**ASSIGNED TASK**
Print out the entries from the line containing "You are a computer-use" through the last line, exactly, and print nothing else. Pictures are not copied.

**DATA EXTRACTS**

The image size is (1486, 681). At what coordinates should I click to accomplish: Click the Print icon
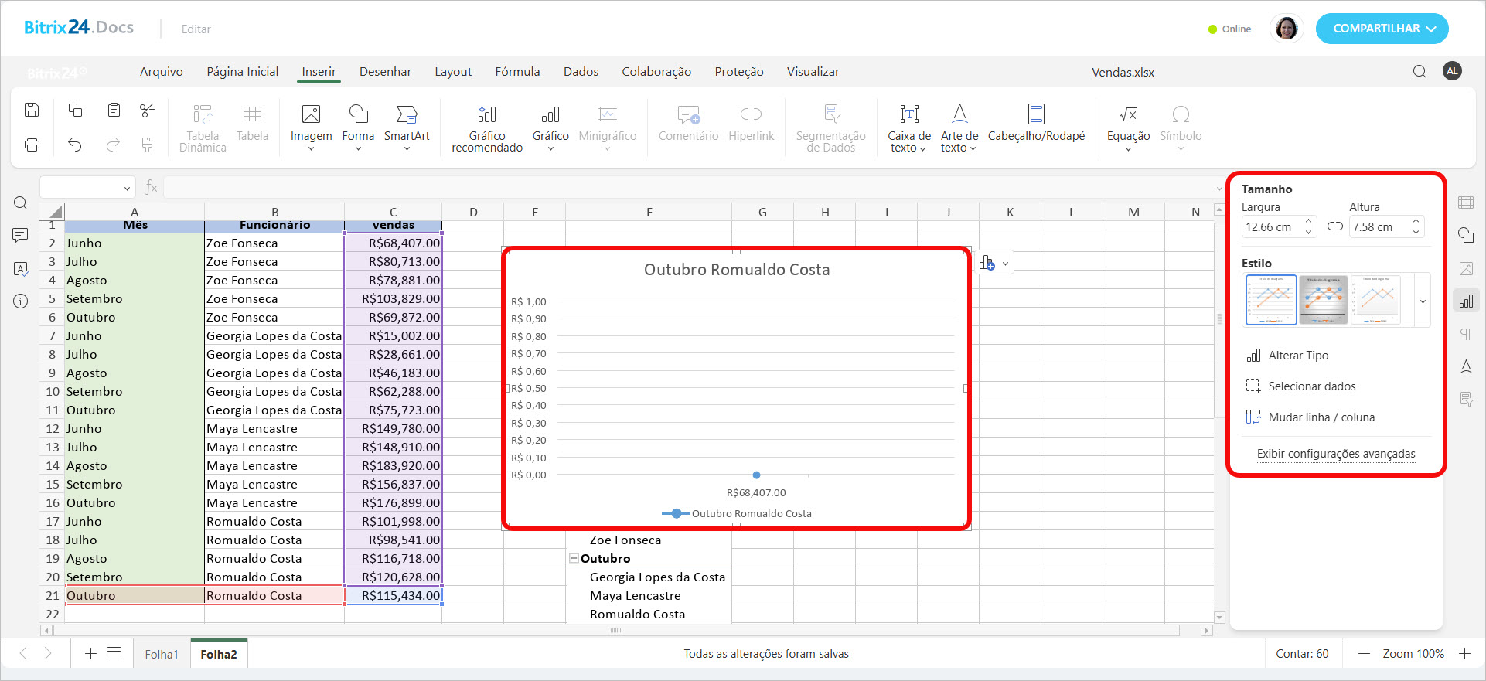(32, 145)
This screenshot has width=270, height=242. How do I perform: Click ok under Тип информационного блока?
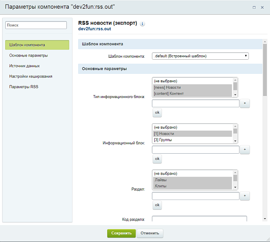tap(157, 113)
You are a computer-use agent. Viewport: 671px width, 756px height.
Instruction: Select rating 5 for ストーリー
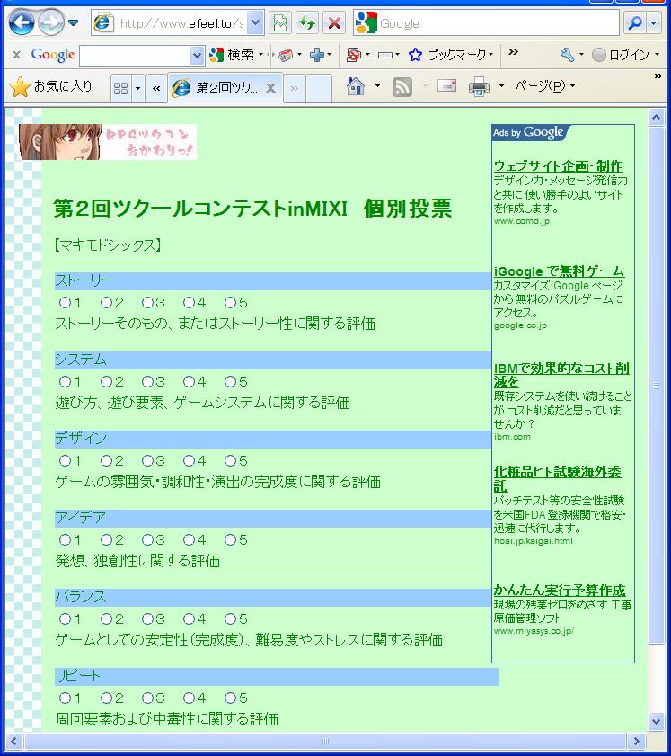230,303
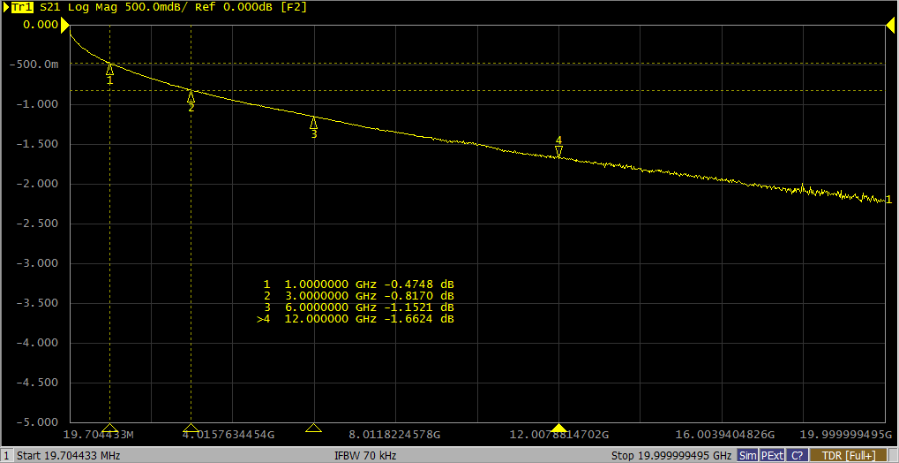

**ANSWER SPACE**
You are a computer-use agent. Viewport: 671px width, 756px height.
Instruction: Select rating 5 for ストーリー
230,303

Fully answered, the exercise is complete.